"Simón, hijo de Juan, ¿me amas?". El le respondió: "Sí, Señor, sabes que te quiero". Jesús le dijo: "Apacienta mis ovejas". (Jn. 21, 16)
Jn 13, 21-33. 36-38
Jesús, estando en la mesa con sus discípulos, se estremeció y manifestó
claramente: "Les aseguro que uno de ustedes me entregará". Los
discípulos se miraban unos a otros, no sabiendo a quién se refería. Uno
de ellos ?el discípulo al que Jesús amaba? estaba reclinado muy cerca de
Jesús. Simón Pedro le hizo una seña y le dijo: "Pregúntale a quién se
refiere". Él se reclinó sobre Jesús y le preguntó: "Señor, ¿quién es?".
Jesús le respondió: "Es aquel al que daré el bocado que voy a mojar en
el plato". Y mojando un bocado, se lo dio a Judas, hijo de Simón
Iscariote. En cuanto recibió el bocado, Satanás entró en él.

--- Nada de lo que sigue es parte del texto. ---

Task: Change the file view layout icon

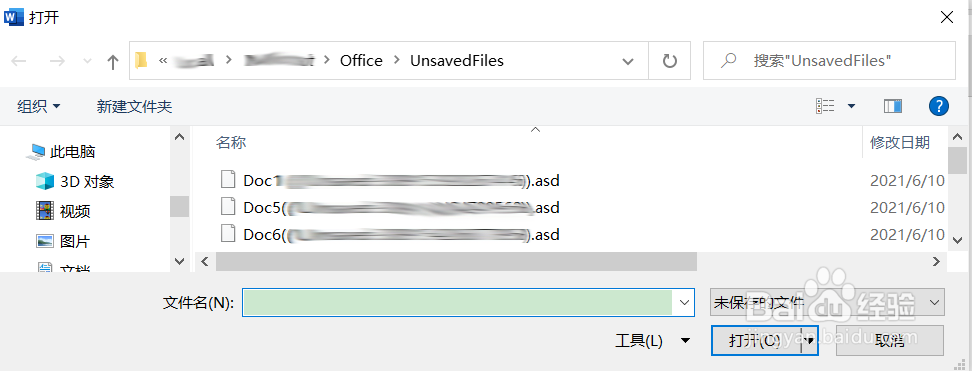Action: (x=825, y=106)
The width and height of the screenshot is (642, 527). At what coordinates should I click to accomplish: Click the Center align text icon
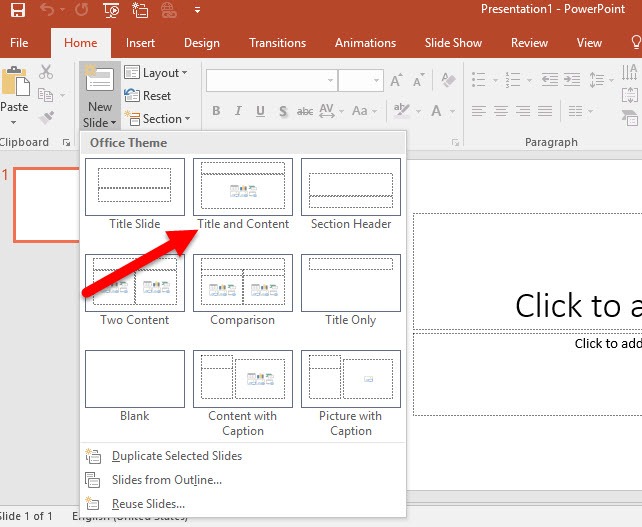500,111
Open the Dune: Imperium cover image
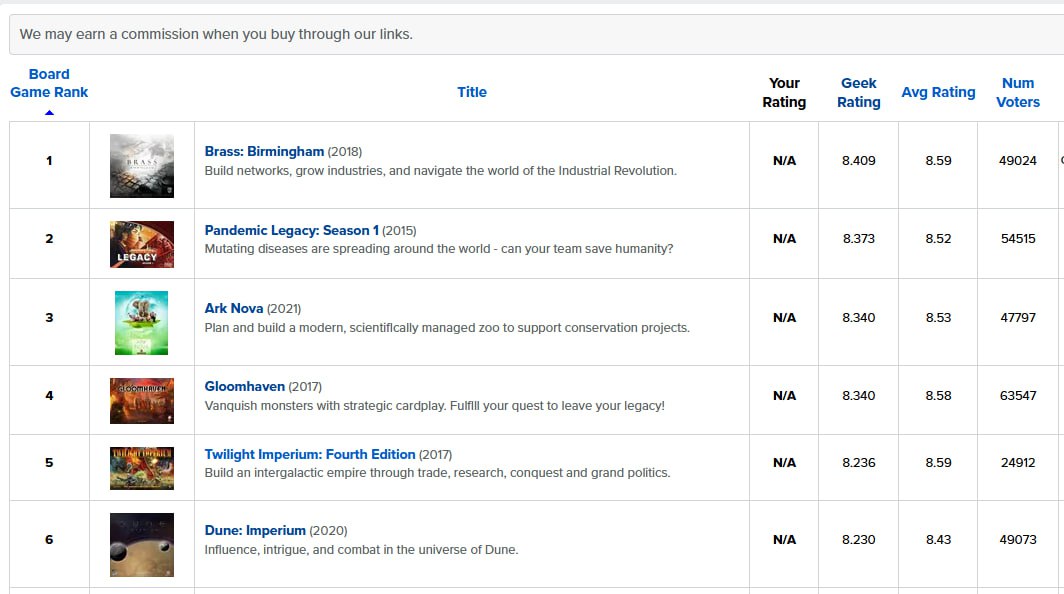Viewport: 1064px width, 594px height. [x=142, y=544]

Jesús le
dijo entonces: "Realiza pronto lo que tienes que hacer". Pero ninguno de
los comensales comprendió por qué le decía esto. Como Judas estaba
encargado de la bolsa común, algunos pensaban que Jesús quería decirle:
"Compra lo que hace falta para la fiesta", o bien que le mandaba dar
algo a los pobres. Y en seguida, después de recibir el bocado, Judas
salió. Ya era de noche. Después que Judas salió, Jesús dijo: "Ahora el
Hijo del hombre ha sido glorificado y Dios ha sido glorificado en él. Si
Dios ha sido glorificado en él, también lo glorificará en sí mismo, y
lo hará muy pronto. Hijos míos, ya no estaré mucho tiempo con ustedes.
Ustedes me buscarán, pero yo les digo ahora lo mismo que dije a los
judíos: 'A donde yo voy, ustedes no pueden venir'". Simón Pedro le dijo:
"Señor, ¿a dónde vas?". Jesús le respondió: "Adonde yo voy, tú no
puedes seguirme ahora, pero más adelante me seguirás". Pedro le
preguntó: "¿Señor, por qué no puedo seguirte ahora? Yo daré mi vida por
ti". Jesús le respondió: "¿Darás tu vida por mí? Te aseguro que no
cantará el gallo antes que me hayas negado tres veces".